** Start of Input for this task **

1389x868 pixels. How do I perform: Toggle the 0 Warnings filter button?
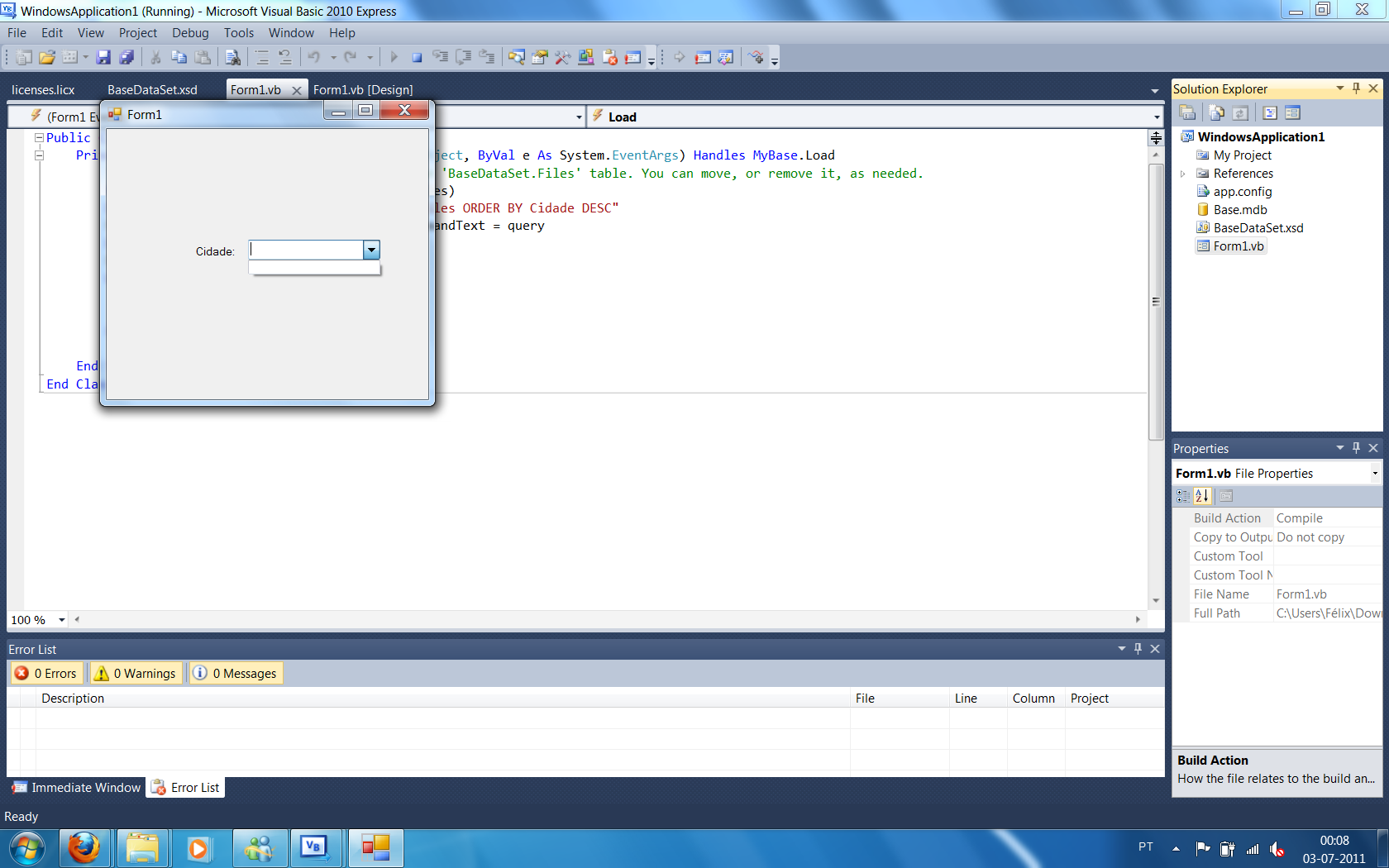pos(136,673)
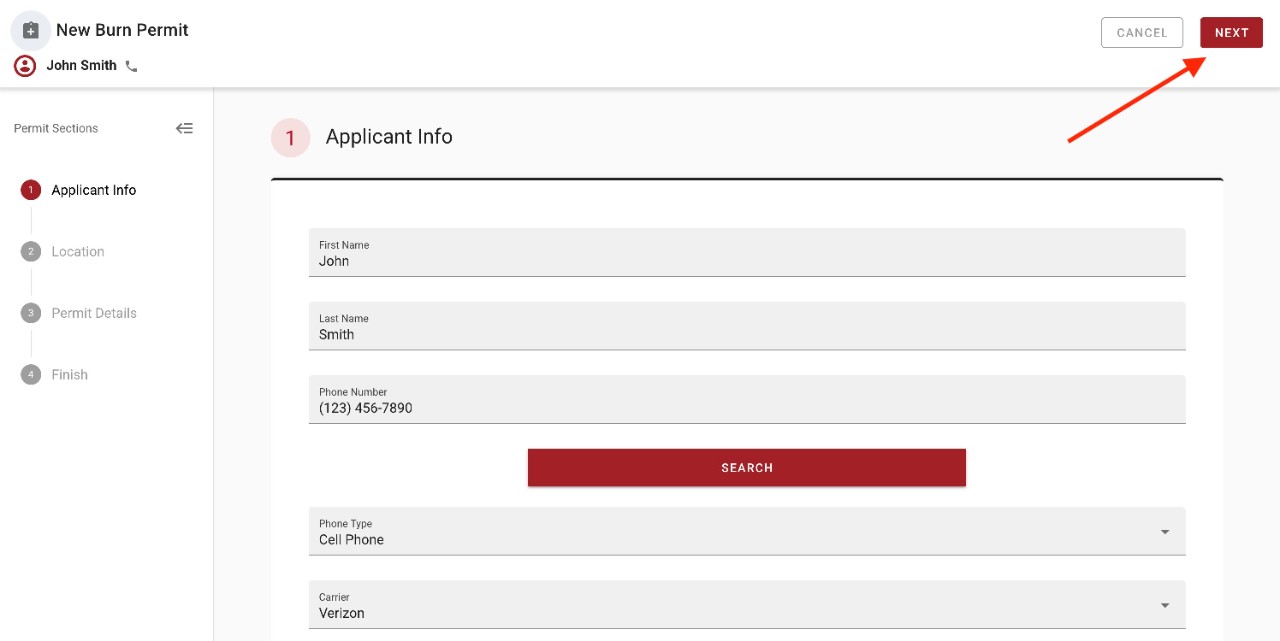The image size is (1280, 641).
Task: Collapse the Permit Sections sidebar panel
Action: 184,128
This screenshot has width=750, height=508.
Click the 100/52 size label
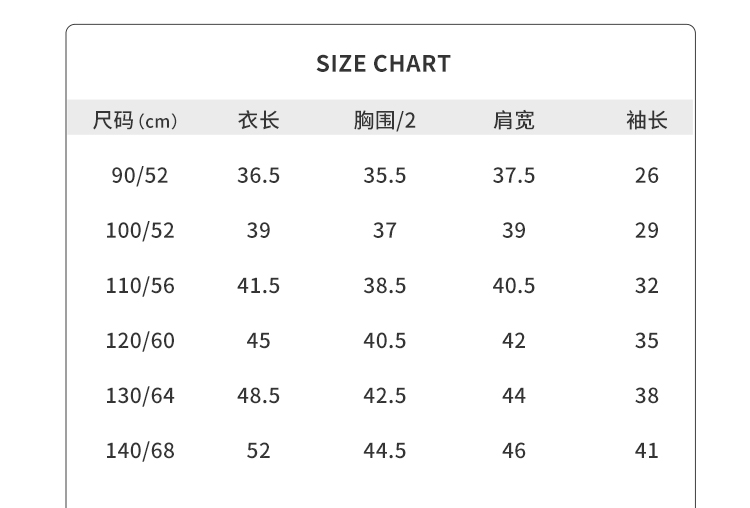140,231
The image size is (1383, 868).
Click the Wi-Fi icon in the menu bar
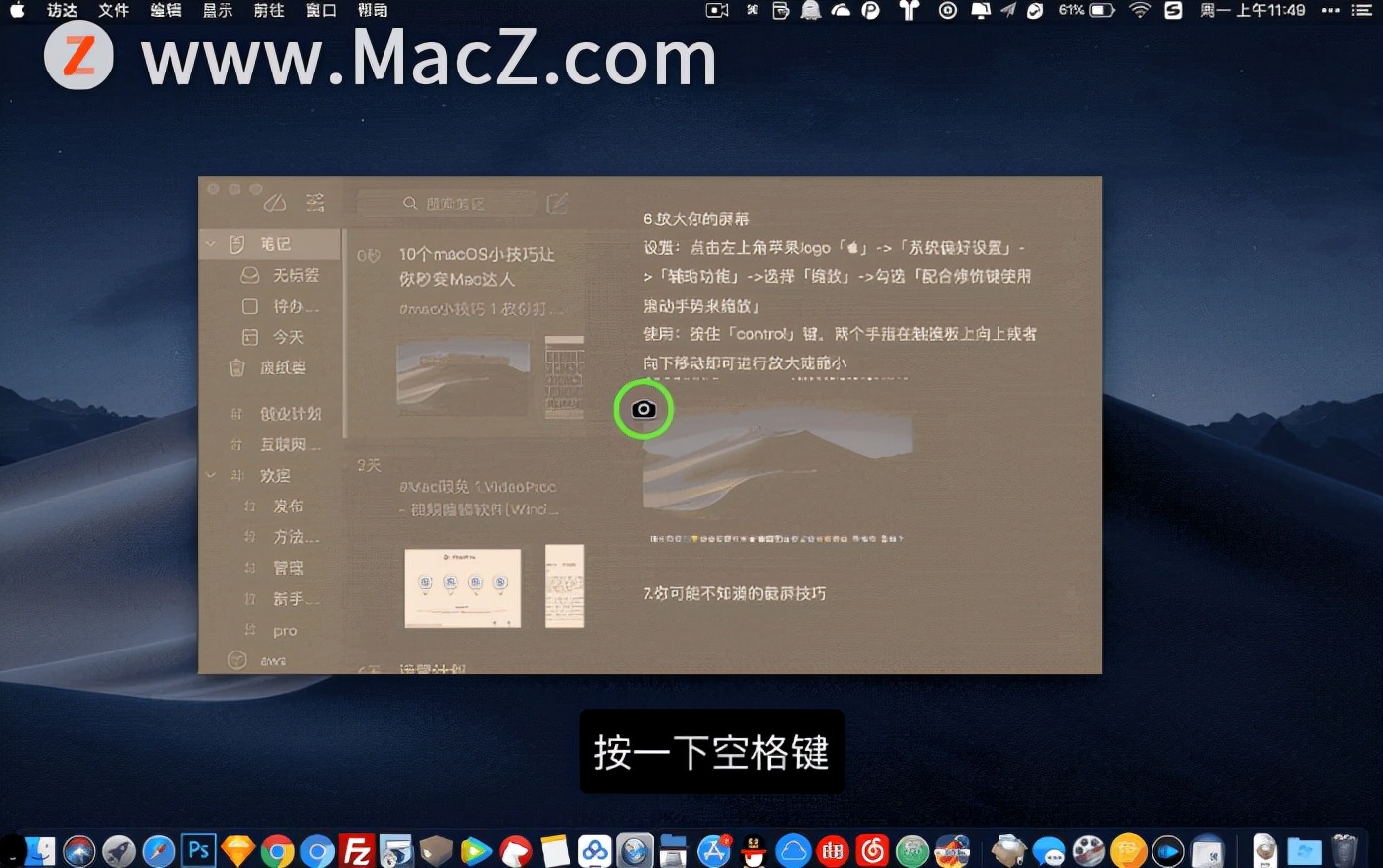tap(1139, 10)
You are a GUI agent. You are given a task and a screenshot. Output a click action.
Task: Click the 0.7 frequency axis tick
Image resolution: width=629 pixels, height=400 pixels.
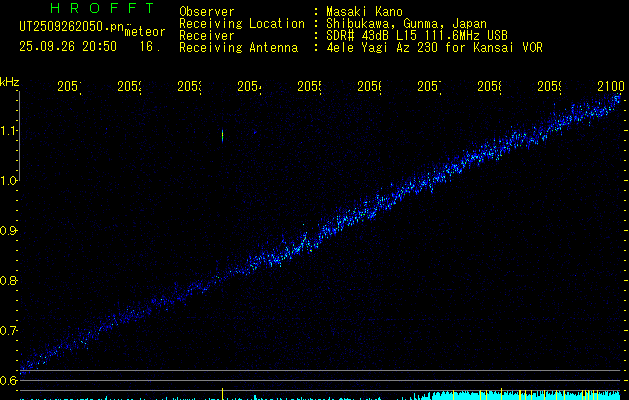click(x=9, y=330)
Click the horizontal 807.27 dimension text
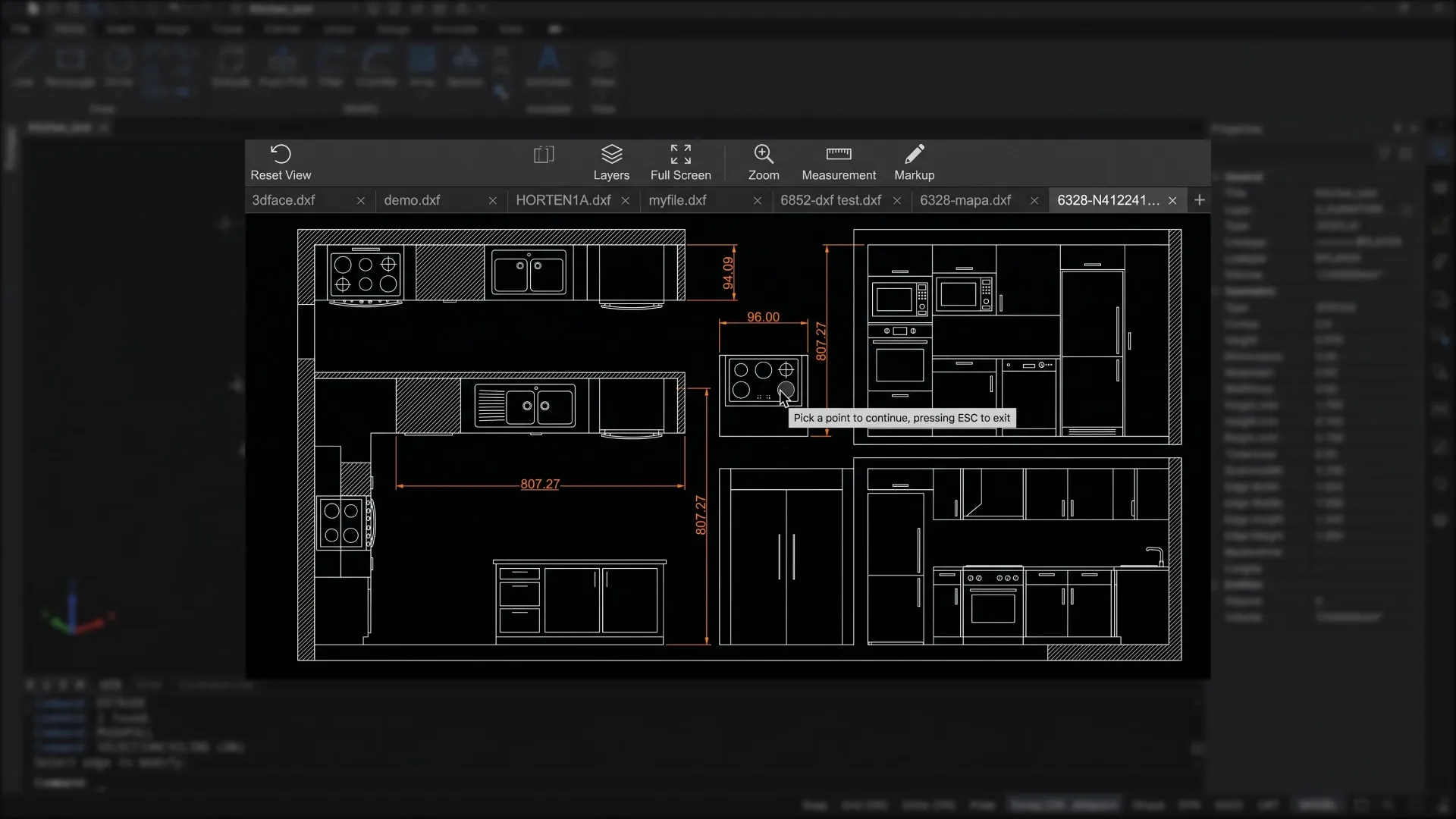This screenshot has height=819, width=1456. coord(540,484)
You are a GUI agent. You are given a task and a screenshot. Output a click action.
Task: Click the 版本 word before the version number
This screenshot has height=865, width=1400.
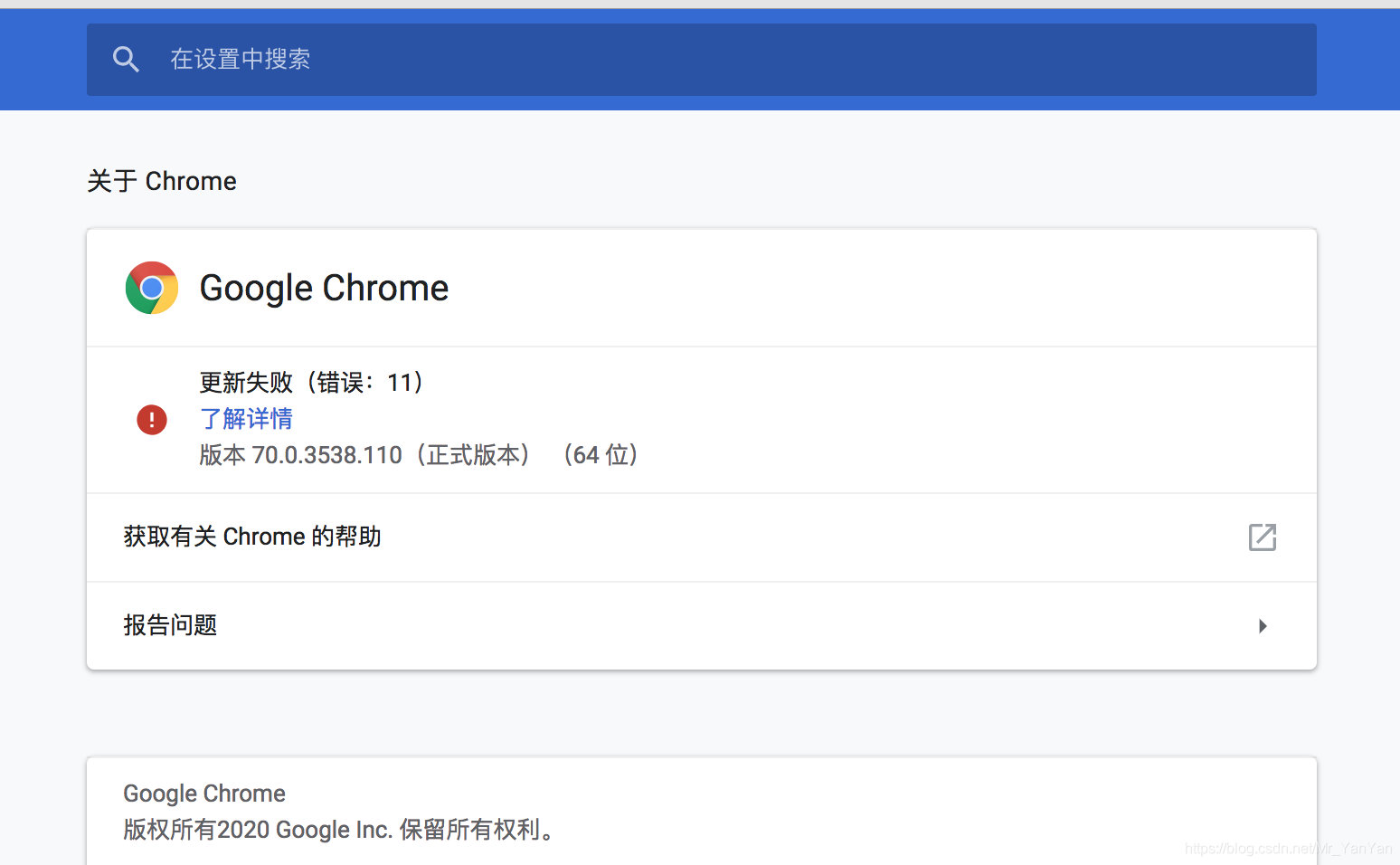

** End of Input for this task **

Exercise description: Format every line of the items above as a JSON list of strings, one string per line, with blank lines skipped and the pictures left out.

Answer to this task:
[
  "1389x868 pixels. How do I perform: Toggle the 0 Warnings filter button?",
  "pos(136,673)",
  "The image size is (1280, 641).",
  "Task: Collapse the Permit Sections sidebar panel",
  "Action: 184,128",
  "This screenshot has width=750, height=508.",
  "Click the 100/52 size label",
  "140,231",
  "The image size is (1383, 868).",
  "Click the Wi-Fi icon in the menu bar",
  "tap(1139, 10)",
  "You are a GUI agent. You are given a task and a screenshot. Output a click action.",
  "Task: Click the 0.7 frequency axis tick",
  "Image resolution: width=629 pixels, height=400 pixels.",
  "click(x=9, y=330)",
  "Click the horizontal 807.27 dimension text",
  "This screenshot has height=819, width=1456. coord(540,484)",
  "You are a GUI agent. You are given a task and a screenshot. Output a click action.",
  "Task: Click the 版本 word before the version number",
  "This screenshot has height=865, width=1400."
]